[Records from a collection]
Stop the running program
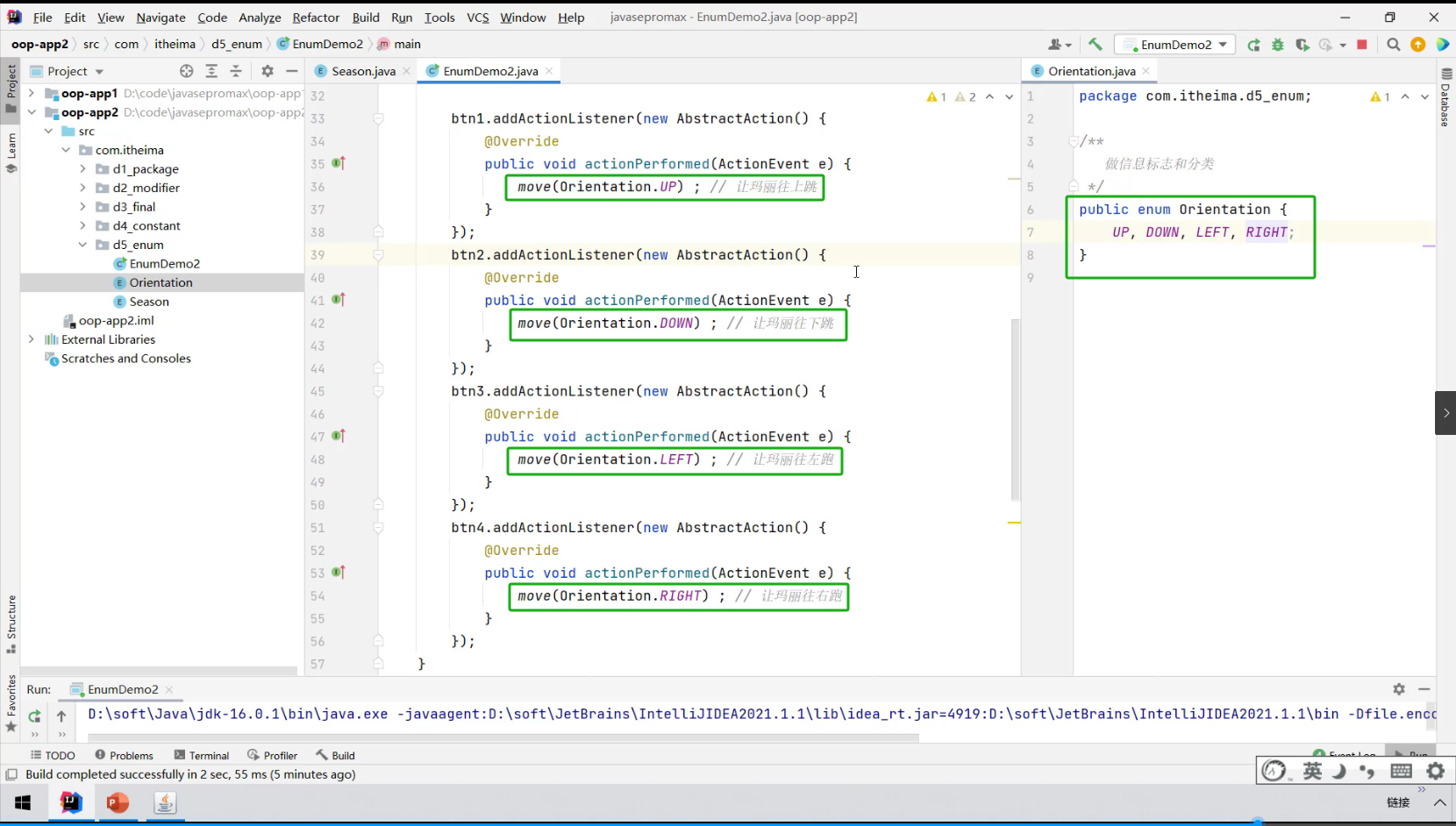 (x=1362, y=45)
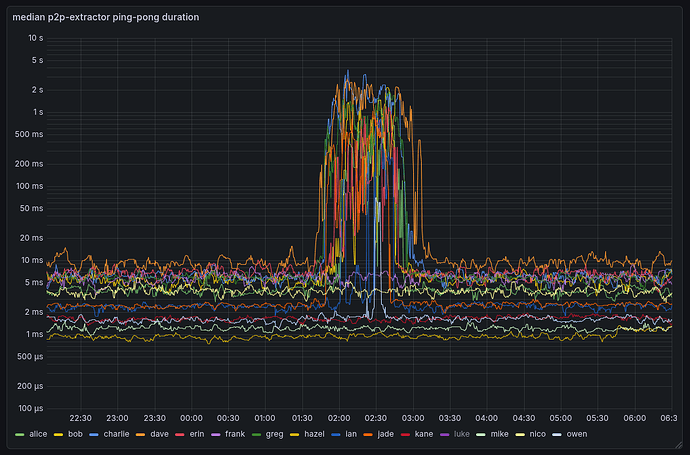Open the panel title menu
690x455 pixels.
pos(111,16)
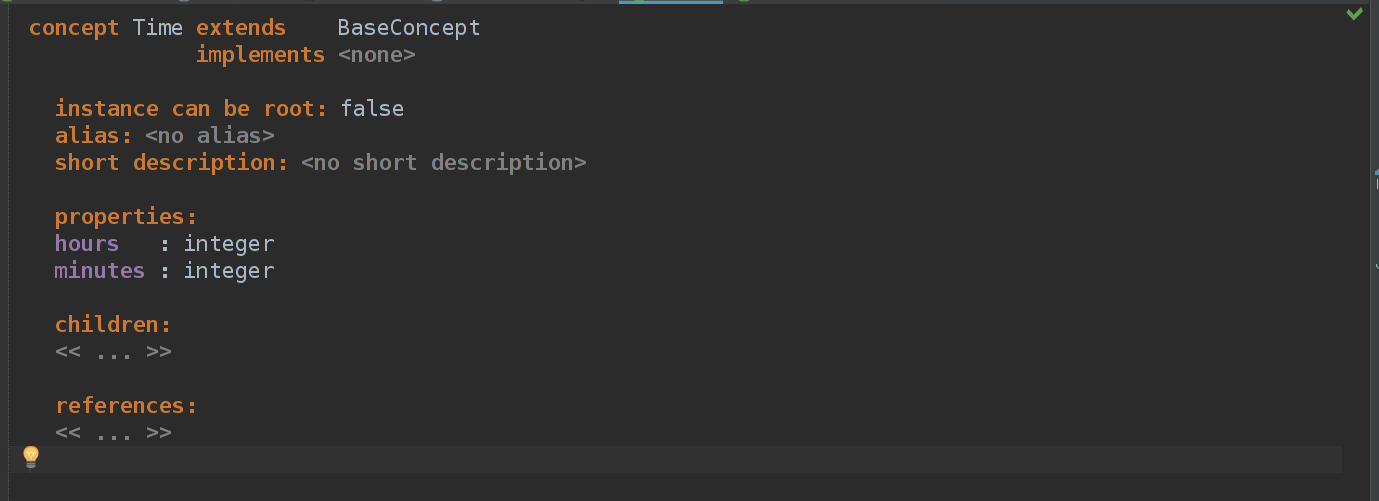1379x501 pixels.
Task: Click the 'extends' keyword
Action: tap(241, 28)
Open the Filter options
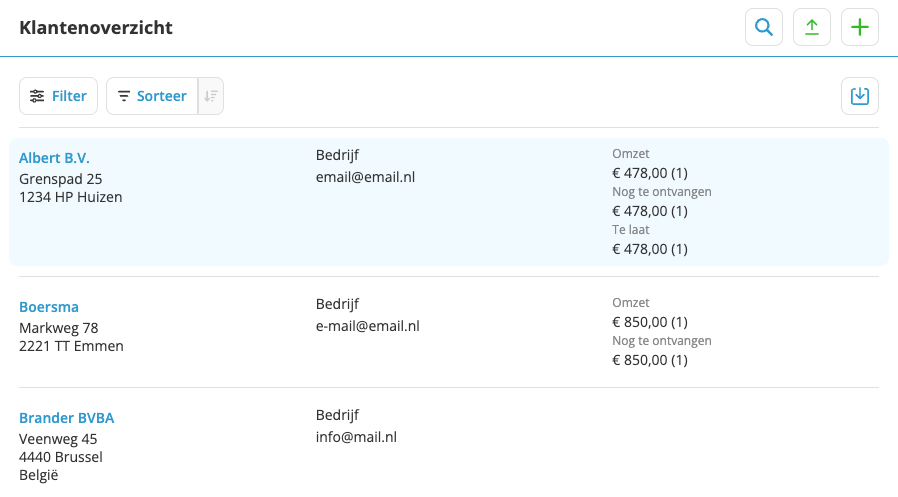898x497 pixels. tap(58, 96)
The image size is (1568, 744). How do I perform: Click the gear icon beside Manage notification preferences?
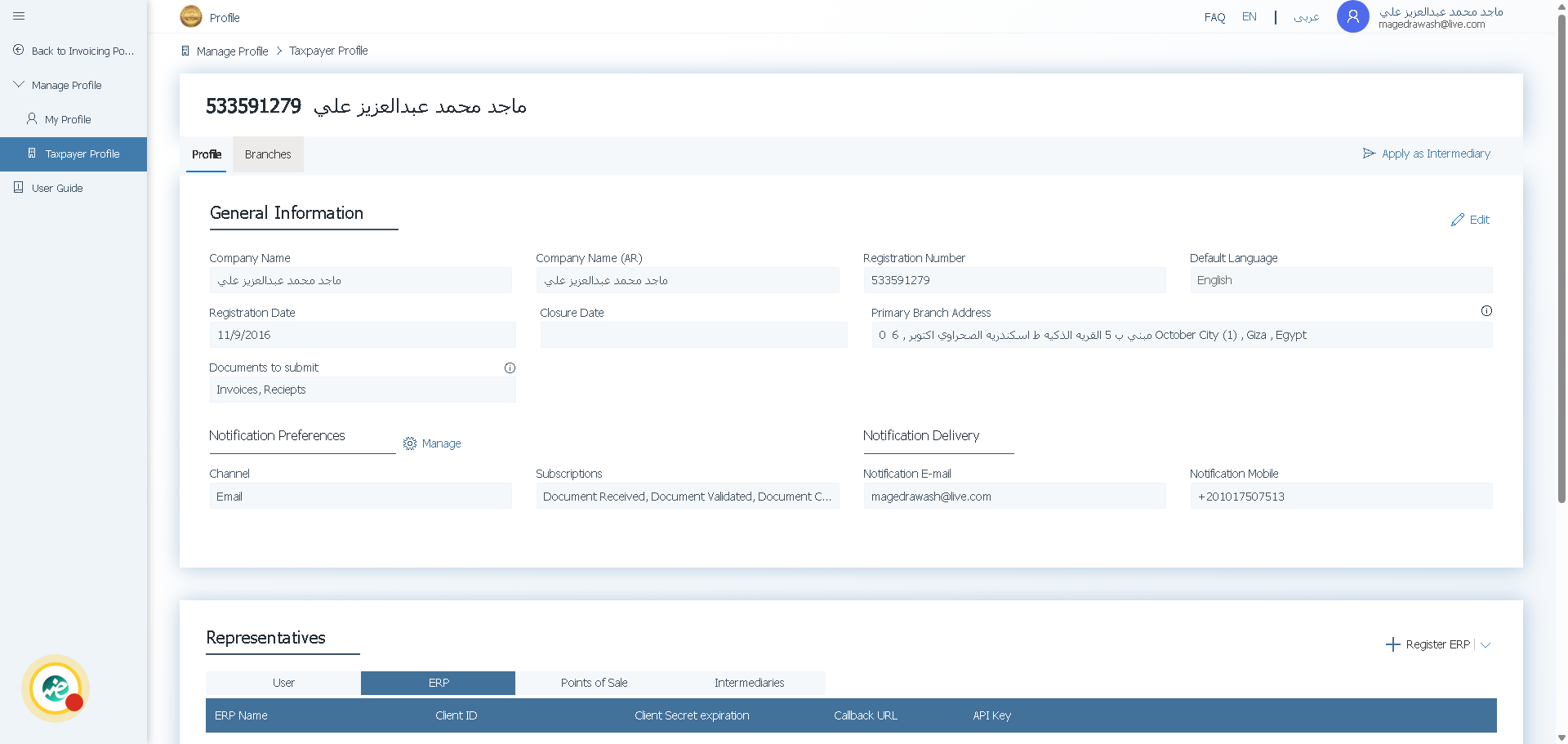[x=409, y=443]
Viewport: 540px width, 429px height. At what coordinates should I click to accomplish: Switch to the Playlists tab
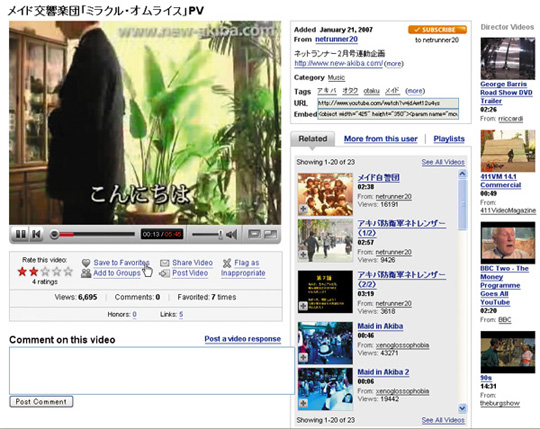pos(449,139)
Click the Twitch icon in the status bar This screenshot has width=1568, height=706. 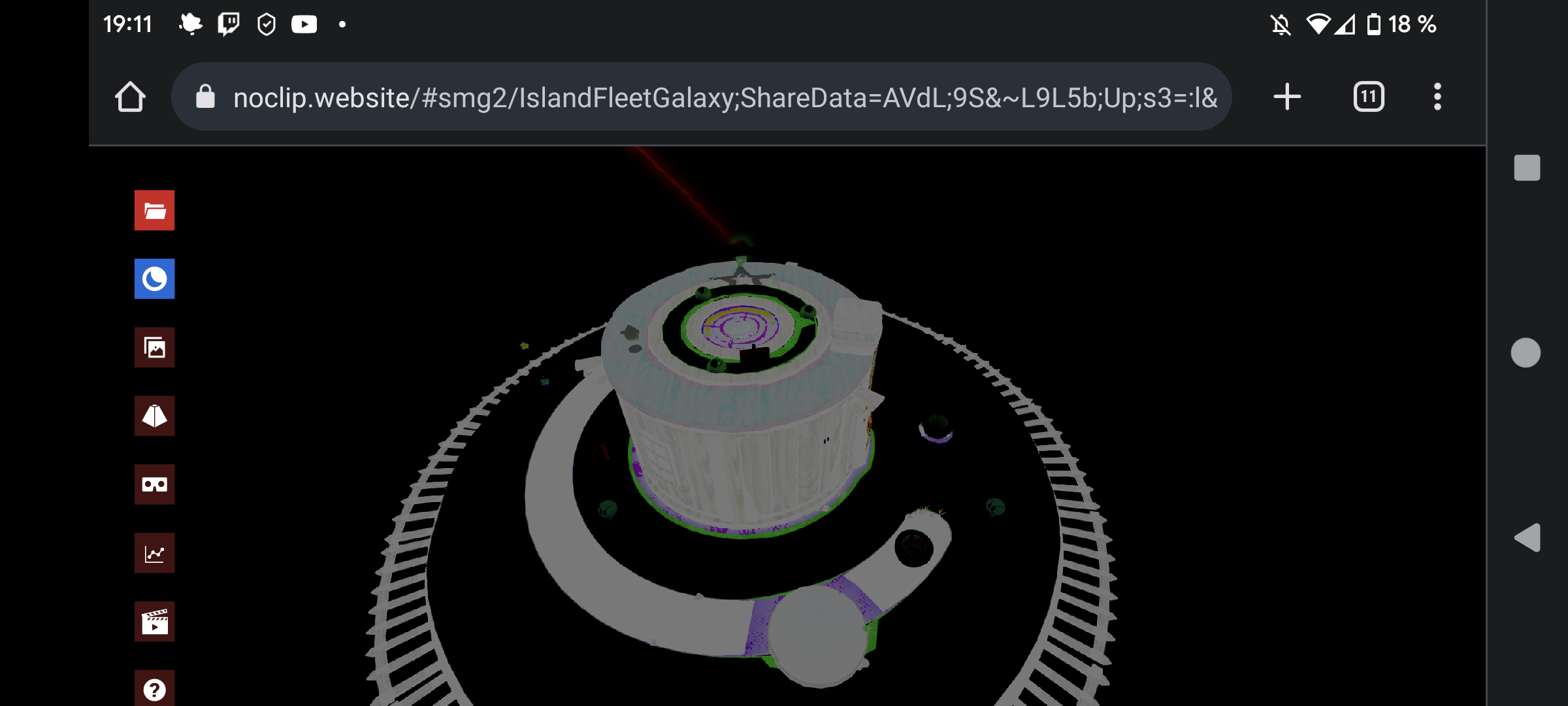(228, 24)
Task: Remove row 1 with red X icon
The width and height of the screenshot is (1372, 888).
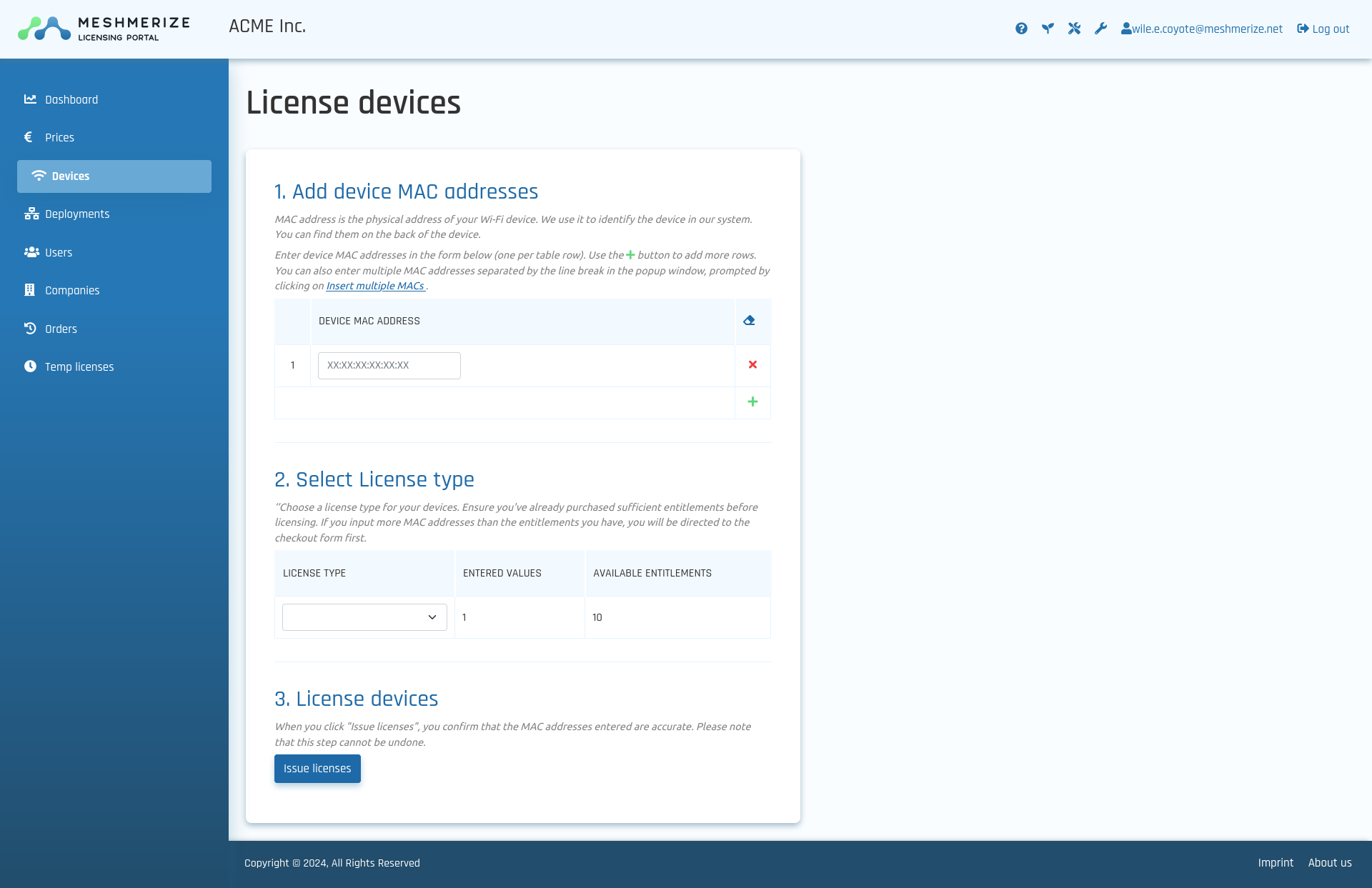Action: click(x=752, y=365)
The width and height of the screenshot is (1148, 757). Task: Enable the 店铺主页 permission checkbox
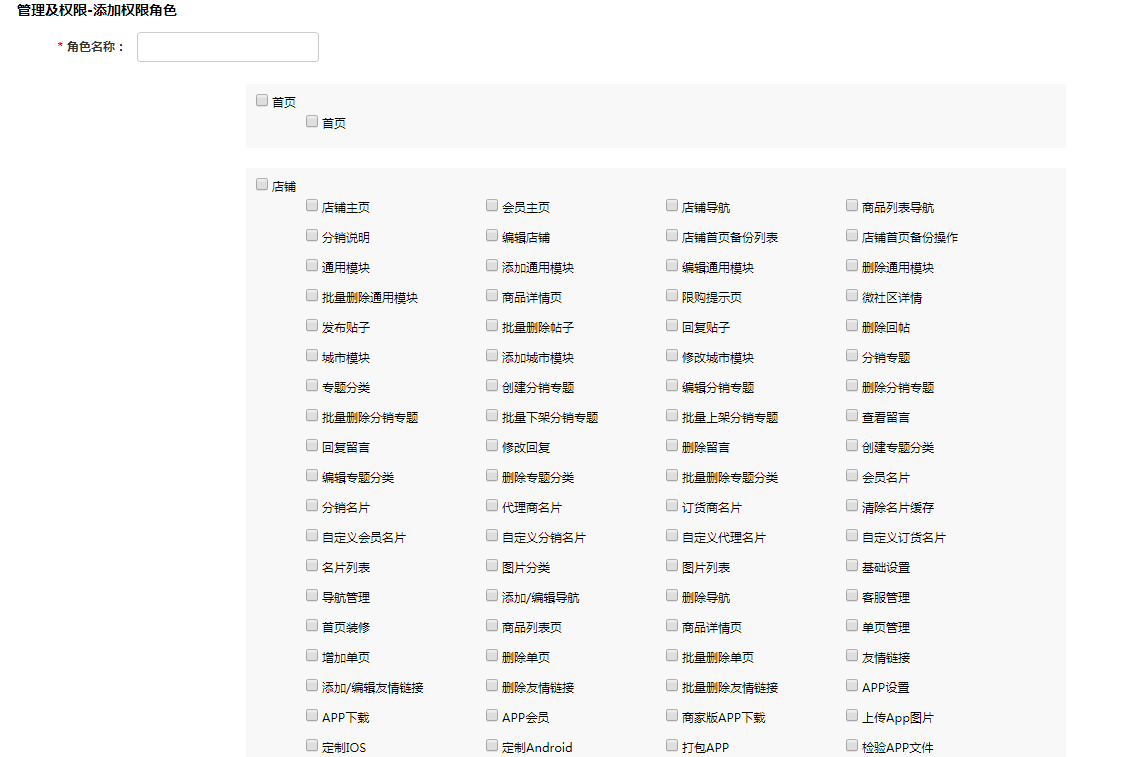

* _TASK TO COMPLETE_
Write out everything from the line containing "Task: Remove row 1 with red X icon" down to the end of the data, word for word. Leave the pictures out.

* _SOLUTION TO THE PROBLEM_
Task: Remove row 1 with red X icon
The width and height of the screenshot is (1372, 888).
Action: click(x=752, y=365)
The width and height of the screenshot is (1148, 757). Task: Enable the 店铺主页 permission checkbox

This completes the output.